Trzy najbliższe miesiące w celi spędzi 20-letni mieszkaniec gminy Górno. Kieleccy policjanci ustalili, że zatrzymany w piątek mężczyzna dokonał rozboju na 24-letniej kobiecie, groził jej śmiercią oraz usiłował obrabować 18- latka. Do zdarzeń doszło w nocy z 27 na 28 stycznia na terenie gmin Masłów i Daleszyce.
Jak informuje Karol Macek z Komendy Miejskiej Policji w Kielcach, w ostatni czwartek kieleccy policjanci otrzymali zgłoszenie z gminy Daleszyce.
– 24-letnia kobieta informowała mundurowych, że wczesnym rankiem, będąc na przystanku, została napadnięta przez nieznanego mężczyznę. Rozbójnik podjechał autem i zagroził jej pozbawieniem życia, po czym wyrwał torebkę z pieniędzmi, telefonem komórkowym i dokumentami. Pokrzywdzona straciła 700 złotych – relacjonuje.

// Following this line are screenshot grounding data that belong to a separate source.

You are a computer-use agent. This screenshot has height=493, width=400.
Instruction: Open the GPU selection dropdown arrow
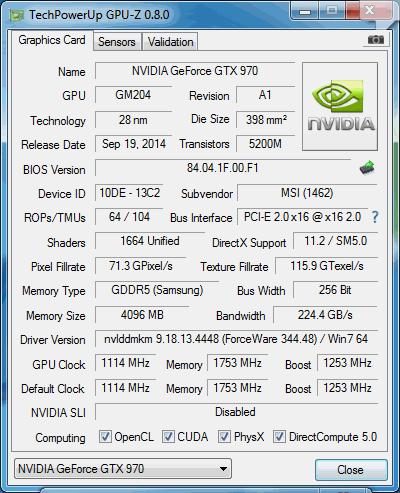[x=223, y=469]
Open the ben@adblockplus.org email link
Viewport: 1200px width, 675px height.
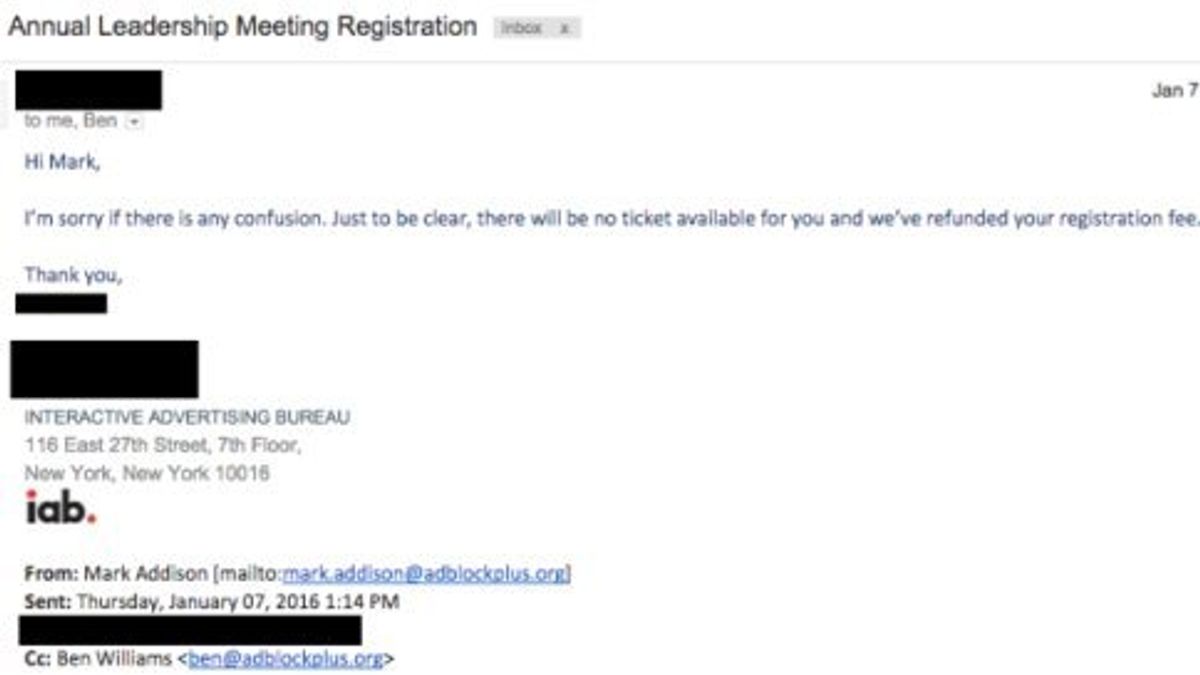pos(286,659)
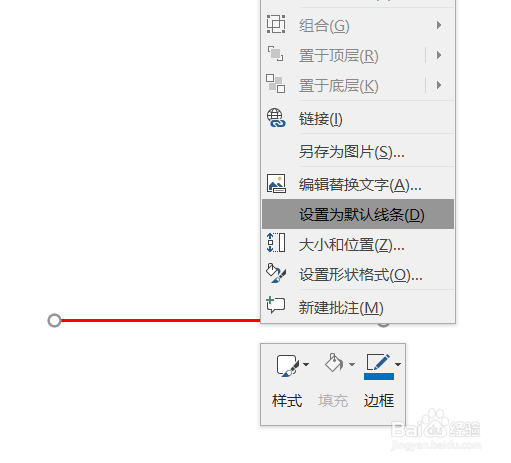This screenshot has width=511, height=463.
Task: Open the 边框 outline dropdown arrow
Action: coord(398,364)
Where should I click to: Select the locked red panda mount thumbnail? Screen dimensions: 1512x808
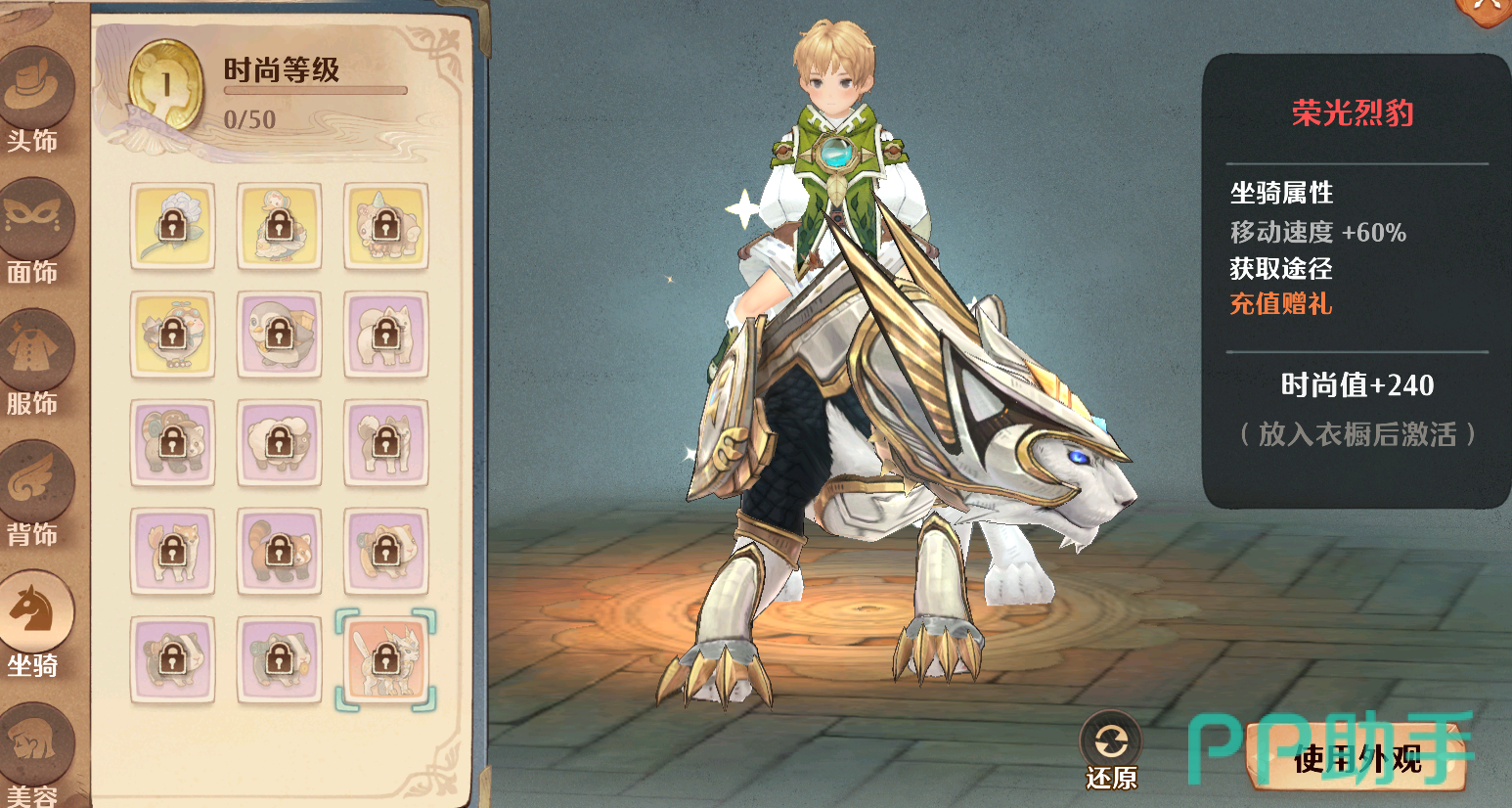point(279,552)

Jak dodał, tego samego dnia do komisariatu w osiedlu Na Stoku zgłosił się 18-latek z gminy Masłów.
– Poinformował, że w środę, krótko przed północą został zaczepiony przez nieznanego mu mężczyznę. Napastnik zażądał pieniędzy i zagroził, że potrąci pokrzywdzonego samochodem. Tym razem jednak pokrzywdzonemu udało się uciec – dodał.
Krótki odstęp czasu i samochód, który opisywali pokrzywdzeni, wskazywało, że napastnikiem była ta sama osoba. Sprawą zajęli się funkcjonariusze z Wydziału Kryminalnego kieleckiej komendy.
W piątkowy poranek policjanci pojechali na teren jednej z posesji w gminie Górno, gdzie odnaleźli opisywany samochód. 20-letni mężczyzna został zatrzymany i trafił do celi.
W sobotę mężczyzna usłyszał zarzut rozboju. Decyzją sądu najbliższe trzy miesiące spędzi w areszcie. Grozi mu nawet 12 lat więzienia.